CURRENCY: The official currency is the Leone (Le) divided into 100 Cents.

ECONOMY: Gross National Product; USD $625,500,000 (1993). Public Debt; USD $909,000,000 (1994). Imports; Le 84,030,200,000 (1995). Exports; Le 45,216,100,000 (1995). Tourism Receipts; USD $18,000,000 (1993). Balance of Trade; Le -9,511,000,000 (1994). Economically Active Population; 1,532,000 or 35.9% of total population (1991). Unemployed; 9.0% (1986).

MAIN TRADING PARTNERS: Its main trading partners are the UK, Japan, Germany, Nigeria, China and the Netherlands.

MAIN PRIMARY PRODUCTS: Bauxite, Cassava, Cocoa, Coffee, Fish, Diamonds, Ground Nuts, Iron Ore, Palm Nuts, Rice, Timber.

MAJOR INDUSTRIES: Agriculture, Fishing, Forestry, Mining.

MAIN EXPORTS: Bauxite, Cocoa, Coffee, Diamonds, Iron Ore, Palm Kernels.
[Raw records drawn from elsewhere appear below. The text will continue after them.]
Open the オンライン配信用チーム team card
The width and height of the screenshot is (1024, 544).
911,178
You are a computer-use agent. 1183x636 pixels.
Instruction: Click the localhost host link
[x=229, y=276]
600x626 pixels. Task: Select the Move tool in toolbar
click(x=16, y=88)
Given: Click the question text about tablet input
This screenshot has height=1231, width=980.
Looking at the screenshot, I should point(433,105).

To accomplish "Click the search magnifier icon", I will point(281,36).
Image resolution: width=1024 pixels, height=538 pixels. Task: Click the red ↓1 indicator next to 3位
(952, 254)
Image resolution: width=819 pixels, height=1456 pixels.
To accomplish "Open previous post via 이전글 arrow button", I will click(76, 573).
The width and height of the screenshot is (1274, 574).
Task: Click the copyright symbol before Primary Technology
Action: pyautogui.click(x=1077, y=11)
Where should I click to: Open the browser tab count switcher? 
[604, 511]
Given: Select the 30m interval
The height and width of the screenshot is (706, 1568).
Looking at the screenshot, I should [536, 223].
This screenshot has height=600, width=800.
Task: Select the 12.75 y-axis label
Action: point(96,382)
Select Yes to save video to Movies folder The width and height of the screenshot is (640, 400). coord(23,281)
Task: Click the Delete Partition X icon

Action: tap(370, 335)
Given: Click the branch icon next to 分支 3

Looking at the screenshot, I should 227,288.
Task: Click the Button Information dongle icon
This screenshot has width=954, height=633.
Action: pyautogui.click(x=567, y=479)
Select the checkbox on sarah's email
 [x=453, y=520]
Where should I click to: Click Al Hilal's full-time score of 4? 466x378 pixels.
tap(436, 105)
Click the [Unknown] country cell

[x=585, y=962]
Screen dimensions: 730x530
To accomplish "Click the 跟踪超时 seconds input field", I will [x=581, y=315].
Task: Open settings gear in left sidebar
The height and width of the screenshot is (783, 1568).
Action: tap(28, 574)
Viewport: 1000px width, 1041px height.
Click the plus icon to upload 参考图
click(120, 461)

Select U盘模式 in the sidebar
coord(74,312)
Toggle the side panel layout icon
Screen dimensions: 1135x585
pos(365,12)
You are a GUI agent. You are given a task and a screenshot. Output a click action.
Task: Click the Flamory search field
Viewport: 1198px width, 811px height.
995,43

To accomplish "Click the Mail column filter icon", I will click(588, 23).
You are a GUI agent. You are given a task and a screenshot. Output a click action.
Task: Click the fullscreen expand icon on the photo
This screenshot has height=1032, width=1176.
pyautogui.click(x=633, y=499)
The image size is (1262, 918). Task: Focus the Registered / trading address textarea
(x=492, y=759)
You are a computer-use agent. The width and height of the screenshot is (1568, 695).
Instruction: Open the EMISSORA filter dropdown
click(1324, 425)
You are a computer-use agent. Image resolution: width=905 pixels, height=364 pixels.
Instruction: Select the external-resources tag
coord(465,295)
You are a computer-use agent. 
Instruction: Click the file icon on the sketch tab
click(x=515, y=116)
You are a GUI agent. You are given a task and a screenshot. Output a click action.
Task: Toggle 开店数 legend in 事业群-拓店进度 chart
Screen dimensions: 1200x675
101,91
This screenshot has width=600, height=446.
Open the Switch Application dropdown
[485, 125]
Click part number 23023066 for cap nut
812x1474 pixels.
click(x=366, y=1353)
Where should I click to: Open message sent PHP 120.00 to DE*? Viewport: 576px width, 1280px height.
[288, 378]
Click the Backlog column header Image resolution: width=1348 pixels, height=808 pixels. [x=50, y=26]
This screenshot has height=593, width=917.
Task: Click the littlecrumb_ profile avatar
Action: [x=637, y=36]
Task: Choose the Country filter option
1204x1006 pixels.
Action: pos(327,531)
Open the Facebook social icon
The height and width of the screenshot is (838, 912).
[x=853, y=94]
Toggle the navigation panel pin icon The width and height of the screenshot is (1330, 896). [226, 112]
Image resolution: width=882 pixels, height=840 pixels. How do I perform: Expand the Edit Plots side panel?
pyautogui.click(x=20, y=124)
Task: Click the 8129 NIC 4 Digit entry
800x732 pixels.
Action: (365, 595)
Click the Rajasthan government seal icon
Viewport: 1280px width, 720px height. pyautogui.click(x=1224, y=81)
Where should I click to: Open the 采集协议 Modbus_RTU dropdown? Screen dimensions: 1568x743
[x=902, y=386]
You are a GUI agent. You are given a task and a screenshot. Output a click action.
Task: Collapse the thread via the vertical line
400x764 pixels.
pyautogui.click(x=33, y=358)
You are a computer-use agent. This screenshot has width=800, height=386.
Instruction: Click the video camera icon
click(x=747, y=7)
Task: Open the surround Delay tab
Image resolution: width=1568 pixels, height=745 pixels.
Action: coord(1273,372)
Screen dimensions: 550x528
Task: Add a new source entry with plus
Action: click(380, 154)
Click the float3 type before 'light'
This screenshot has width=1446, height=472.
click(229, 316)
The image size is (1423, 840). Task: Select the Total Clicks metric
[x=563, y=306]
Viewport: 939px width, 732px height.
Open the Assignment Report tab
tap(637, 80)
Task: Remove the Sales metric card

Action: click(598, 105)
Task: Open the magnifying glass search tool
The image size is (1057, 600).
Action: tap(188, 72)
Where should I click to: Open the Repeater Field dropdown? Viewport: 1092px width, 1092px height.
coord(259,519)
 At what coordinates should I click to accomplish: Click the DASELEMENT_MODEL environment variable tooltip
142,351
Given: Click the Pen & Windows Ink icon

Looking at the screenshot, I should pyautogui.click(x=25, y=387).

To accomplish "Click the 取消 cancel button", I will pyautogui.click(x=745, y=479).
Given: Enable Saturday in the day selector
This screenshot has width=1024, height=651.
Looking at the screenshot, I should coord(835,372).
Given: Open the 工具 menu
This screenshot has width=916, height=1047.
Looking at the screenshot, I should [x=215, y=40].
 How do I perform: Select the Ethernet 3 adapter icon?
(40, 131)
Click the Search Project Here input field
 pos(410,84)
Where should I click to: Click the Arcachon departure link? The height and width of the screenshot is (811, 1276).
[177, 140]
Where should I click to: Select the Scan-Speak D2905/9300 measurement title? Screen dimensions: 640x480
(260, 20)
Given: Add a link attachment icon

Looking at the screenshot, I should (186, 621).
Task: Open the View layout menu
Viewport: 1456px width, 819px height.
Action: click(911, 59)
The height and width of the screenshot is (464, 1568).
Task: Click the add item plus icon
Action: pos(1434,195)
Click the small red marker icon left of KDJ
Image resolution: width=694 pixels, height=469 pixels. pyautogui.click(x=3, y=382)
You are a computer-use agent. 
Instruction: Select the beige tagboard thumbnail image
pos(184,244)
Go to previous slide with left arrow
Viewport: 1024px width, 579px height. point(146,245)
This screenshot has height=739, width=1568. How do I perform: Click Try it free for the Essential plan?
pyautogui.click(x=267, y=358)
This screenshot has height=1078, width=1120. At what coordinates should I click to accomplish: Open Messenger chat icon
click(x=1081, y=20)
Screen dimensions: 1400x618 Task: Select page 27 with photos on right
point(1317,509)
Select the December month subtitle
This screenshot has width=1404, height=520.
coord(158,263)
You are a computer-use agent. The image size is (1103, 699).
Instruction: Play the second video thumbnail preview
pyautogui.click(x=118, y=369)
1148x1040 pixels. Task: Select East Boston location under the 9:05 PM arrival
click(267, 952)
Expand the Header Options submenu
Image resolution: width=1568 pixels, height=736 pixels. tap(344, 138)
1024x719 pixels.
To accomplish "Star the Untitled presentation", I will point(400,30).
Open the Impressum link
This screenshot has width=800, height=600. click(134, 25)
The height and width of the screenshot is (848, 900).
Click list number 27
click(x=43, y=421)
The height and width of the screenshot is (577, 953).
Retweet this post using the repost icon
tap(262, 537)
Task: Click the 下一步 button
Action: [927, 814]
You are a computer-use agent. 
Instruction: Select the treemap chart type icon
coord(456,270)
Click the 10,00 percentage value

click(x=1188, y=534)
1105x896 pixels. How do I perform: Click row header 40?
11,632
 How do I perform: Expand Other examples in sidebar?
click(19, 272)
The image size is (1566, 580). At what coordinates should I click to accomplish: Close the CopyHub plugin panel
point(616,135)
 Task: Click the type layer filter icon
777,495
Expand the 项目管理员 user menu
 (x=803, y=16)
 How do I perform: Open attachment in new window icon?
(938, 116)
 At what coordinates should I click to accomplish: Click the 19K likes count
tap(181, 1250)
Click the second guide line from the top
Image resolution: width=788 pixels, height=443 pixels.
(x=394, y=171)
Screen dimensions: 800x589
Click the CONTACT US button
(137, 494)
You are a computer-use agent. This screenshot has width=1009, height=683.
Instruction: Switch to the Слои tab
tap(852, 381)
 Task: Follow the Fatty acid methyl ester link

TRANSPORT: Railroads; None, passenger-km N/A., cargo ton-km N/A. Roads; length 7,500 km (4,660 mi) (1989). Vehicles; cars 29,012 (1989), trucks and buses 10,173 (1989). Merchant Marine; vessels 56 (1990), deadweight tonnage 14,717 (1990). Air Transport; passenger-km 109,903,000 (68,291,000 passenger-mi) (1985), cargo ton-km 2,044,000 (1,400,000 short ton-mi) (1990).

COMMUNICATIONS: Daily Newspapers; total of 1 with a total circulation of 10,000 (1993). Radio; receivers 1,000,000 (1994). Television; receivers 25,000 (1994). Telephones; units 14,500 (1993).

MILITARY: 6,200 (1995) total active duty personnel with 96.8 army, 3.2% navy and 0.0% air force while military expenditure accounts for 2.2% (1993) of the Gross National Product (GNP).